Whichever lines of the entries hold the word "under" should be identified and copied.
+++++
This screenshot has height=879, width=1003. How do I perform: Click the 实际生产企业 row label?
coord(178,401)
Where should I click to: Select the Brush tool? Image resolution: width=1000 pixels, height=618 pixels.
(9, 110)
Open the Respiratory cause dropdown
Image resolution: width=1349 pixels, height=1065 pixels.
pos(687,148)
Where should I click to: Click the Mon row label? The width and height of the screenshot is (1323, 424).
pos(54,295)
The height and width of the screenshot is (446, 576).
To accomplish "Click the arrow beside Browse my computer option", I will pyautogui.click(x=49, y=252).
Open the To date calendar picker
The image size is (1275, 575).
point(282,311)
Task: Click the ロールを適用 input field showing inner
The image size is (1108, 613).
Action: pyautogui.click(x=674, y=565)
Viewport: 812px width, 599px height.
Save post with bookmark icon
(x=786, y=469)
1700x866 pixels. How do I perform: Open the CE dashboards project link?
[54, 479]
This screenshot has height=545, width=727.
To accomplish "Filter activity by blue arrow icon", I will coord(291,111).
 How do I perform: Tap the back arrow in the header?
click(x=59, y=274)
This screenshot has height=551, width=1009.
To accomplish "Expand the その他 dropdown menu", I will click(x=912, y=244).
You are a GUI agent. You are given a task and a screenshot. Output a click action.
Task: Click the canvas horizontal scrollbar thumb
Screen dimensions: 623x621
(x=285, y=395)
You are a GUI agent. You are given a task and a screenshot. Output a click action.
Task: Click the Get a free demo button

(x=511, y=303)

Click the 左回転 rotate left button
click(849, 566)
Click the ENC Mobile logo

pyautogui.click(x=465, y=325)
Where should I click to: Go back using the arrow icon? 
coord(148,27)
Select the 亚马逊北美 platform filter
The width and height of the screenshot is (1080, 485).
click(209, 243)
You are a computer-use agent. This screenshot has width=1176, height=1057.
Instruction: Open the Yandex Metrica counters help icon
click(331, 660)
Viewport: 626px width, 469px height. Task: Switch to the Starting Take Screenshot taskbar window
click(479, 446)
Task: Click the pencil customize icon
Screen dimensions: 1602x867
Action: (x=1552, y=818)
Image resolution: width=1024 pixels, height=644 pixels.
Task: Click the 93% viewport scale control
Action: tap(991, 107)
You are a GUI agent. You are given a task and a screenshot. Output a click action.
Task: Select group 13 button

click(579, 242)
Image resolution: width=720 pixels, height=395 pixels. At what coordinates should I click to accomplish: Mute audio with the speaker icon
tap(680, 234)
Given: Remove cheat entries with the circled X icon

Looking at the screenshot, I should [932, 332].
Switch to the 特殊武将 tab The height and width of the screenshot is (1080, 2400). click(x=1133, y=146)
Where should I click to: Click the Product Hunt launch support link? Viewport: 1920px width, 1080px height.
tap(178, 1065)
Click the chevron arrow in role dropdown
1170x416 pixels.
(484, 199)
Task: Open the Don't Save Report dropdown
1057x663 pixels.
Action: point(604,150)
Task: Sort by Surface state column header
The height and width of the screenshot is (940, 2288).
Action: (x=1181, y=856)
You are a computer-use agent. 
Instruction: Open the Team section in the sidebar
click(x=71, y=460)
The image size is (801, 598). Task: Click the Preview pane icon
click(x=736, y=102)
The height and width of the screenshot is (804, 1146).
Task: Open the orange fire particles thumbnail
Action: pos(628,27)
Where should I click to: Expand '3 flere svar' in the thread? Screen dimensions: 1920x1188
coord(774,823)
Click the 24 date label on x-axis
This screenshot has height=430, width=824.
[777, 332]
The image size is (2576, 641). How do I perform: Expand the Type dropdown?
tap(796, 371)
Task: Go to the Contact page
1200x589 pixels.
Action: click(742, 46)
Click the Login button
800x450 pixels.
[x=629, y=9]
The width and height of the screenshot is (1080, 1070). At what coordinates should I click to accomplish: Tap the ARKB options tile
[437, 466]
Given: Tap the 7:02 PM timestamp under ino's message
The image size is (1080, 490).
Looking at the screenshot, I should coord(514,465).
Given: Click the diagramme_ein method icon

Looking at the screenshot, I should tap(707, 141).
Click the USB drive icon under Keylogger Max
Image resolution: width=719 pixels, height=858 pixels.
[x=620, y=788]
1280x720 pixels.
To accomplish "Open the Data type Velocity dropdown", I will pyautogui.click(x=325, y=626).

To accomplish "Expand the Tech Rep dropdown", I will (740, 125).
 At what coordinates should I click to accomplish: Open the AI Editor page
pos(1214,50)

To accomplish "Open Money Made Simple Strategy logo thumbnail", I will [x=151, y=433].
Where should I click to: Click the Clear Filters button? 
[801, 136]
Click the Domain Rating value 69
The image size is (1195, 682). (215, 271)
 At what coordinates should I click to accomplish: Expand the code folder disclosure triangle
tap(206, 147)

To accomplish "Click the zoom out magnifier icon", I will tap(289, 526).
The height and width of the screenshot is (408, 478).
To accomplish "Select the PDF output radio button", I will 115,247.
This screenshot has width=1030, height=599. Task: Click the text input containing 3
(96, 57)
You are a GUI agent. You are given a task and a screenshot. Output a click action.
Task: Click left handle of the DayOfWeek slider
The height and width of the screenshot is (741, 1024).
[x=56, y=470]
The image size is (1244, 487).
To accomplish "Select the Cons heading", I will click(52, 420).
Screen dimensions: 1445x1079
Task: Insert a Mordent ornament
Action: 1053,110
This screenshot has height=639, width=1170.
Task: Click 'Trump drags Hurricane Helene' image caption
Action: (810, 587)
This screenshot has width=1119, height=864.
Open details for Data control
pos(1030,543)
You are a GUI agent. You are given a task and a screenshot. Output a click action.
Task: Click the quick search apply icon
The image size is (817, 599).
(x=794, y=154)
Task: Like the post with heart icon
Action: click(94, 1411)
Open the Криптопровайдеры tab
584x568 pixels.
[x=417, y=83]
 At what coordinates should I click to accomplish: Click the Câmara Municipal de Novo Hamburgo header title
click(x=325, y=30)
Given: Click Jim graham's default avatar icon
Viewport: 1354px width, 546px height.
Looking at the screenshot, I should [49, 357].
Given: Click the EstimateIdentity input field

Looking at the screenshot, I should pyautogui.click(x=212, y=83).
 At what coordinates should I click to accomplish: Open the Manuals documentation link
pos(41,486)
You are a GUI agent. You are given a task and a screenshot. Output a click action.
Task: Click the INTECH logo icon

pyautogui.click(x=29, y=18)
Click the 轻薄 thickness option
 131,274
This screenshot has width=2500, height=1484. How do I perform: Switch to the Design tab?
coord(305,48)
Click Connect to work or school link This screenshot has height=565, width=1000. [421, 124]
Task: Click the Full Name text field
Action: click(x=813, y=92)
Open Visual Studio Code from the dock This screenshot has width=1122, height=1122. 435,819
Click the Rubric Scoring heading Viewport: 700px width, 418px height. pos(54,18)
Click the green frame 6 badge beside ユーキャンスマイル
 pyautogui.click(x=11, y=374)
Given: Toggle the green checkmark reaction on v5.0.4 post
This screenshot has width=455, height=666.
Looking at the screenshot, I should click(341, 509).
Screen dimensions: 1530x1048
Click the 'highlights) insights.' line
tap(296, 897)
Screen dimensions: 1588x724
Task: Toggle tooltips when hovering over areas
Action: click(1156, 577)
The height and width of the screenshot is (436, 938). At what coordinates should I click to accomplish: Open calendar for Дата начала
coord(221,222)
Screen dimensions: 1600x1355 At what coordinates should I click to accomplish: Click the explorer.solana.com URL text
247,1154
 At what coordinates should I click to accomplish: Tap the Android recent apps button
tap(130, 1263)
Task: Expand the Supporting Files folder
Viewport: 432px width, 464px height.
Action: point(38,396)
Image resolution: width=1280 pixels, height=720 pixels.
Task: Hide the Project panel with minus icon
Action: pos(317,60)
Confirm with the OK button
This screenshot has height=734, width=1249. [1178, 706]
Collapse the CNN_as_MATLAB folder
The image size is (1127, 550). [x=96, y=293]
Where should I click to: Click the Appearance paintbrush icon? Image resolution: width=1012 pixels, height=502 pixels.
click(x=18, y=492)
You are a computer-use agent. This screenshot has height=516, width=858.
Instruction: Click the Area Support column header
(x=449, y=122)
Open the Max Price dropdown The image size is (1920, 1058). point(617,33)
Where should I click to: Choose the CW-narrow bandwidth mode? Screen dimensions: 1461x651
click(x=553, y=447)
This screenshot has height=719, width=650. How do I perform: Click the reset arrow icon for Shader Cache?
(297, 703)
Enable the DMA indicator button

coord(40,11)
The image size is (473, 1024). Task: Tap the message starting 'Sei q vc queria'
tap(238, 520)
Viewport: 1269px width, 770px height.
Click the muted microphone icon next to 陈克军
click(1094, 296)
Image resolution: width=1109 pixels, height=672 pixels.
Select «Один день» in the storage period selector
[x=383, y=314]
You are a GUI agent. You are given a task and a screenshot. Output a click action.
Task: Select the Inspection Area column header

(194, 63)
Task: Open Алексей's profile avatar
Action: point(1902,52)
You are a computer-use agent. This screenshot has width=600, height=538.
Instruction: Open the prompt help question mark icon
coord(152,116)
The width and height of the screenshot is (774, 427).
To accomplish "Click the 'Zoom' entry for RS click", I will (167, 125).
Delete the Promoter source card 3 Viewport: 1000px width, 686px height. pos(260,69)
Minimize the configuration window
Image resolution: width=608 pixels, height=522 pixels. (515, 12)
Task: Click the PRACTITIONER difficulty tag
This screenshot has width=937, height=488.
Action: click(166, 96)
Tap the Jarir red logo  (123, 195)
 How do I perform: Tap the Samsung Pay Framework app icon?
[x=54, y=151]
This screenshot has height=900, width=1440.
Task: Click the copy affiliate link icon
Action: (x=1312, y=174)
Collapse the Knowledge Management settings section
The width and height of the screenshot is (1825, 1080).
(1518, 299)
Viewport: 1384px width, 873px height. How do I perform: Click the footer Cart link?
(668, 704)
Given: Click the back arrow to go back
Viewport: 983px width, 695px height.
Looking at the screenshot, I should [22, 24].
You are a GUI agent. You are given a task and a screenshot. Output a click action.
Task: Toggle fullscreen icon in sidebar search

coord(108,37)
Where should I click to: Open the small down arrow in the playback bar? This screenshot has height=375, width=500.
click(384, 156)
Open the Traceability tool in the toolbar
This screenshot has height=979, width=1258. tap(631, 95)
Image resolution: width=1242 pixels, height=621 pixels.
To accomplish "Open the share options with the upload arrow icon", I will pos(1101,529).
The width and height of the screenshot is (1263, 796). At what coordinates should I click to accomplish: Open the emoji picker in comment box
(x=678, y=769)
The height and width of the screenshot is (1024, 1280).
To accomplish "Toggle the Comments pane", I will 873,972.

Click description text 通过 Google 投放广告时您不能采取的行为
+++++
[Written answer]:
Given: Tap the 7:02 PM timestamp under ino's message
Click the USB drive icon under Keylogger Max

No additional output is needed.